There were 66 households, of which 18.2% had children under the age of 18 living with them, 34.8% were married couples living together, 12.1% had a female householder with no husband present, 9.1% had a male householder with no wife present, and 43.9% were non-families. 33.3% of all households were made up of individuals, and 9.1% had someone living alone who was 65 years of age or older. The average household size was 2.03 and the average family size was 2.41.

The median age in the city was 48.7 years. 11.9% of residents were under the age of 18; 5.9% were between the ages of 18 and 24; 23.2% were from 25 to 44; 45.6% were from 45 to 64; and 13.4% were 65 years of age or older. The gender makeup of the city was 47.8% male and 52.2% female.

===2000 census===
As of the census of 2000, there were 149 people, 67 households, and 39 families living in the city. The population density was 1,033.0 PD/sqmi. There were 76 housing units at an average density of 526.9 /sqmi. The racial makeup of the city was 99.33% White and 0.67% Asian.
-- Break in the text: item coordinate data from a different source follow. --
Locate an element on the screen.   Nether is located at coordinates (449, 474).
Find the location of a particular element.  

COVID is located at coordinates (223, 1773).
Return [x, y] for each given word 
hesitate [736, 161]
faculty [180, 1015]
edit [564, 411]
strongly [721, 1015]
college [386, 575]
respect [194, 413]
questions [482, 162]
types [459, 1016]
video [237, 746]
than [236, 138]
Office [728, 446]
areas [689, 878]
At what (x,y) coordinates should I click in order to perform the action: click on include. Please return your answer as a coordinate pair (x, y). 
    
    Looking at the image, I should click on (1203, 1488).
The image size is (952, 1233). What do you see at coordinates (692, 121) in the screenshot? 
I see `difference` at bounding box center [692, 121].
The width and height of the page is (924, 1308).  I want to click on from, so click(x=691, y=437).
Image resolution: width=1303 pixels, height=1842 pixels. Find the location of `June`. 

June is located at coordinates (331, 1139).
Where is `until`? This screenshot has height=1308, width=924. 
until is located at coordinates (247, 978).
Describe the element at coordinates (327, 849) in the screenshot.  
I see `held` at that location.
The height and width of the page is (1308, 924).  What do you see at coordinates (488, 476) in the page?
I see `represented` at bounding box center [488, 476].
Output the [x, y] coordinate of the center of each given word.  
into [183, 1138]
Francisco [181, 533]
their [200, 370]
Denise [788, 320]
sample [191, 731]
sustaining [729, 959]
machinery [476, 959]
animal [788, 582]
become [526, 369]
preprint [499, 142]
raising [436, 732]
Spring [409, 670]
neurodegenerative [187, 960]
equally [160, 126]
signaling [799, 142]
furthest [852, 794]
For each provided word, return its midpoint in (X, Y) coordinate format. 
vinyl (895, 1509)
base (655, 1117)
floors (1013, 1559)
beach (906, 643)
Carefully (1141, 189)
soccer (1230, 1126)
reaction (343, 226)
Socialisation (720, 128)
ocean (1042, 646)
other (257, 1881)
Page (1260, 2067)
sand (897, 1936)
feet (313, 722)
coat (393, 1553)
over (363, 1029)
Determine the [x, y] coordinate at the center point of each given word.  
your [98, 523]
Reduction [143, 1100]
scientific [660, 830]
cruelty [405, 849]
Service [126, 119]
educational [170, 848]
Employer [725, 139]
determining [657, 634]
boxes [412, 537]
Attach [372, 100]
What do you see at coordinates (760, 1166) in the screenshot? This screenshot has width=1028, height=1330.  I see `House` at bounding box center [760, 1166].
There were 67 households, out of which 19.4% had children under the age of 18 living with them, 53.7% were married couples living together, 4.5% had a female householder with no husband present, and 40.3% were non-families. 32.8% of all households were made up of individuals, and 7.5% had someone living alone who was 65 years of age or older. The average household size was 2.22 and the average family size was 2.80.

In the city, the population was spread out, with 19.5% under the age of 18, 5.4% from 18 to 24, 33.6% from 25 to 44, 33.6% from 45 to 64, and 8.1% who were 65 years of age or older. The median age was 43 years. For every 100 females, there were 112.9 males. For every 100 females age 18 and over, there were 118.2 males.

The median income for a household in the city was $21,250, and the median income for a family was $31,250. Males had a median income of $23,750 versus $18,438 for females. The per capita income for the city was $12,870. There were 10.5% of families and 15.9% of the population living below the poverty line, including 17.4% of under eighteens and 21.4% of those over 64.
==Education==
It is in Lead-Deadwood School District 40-1.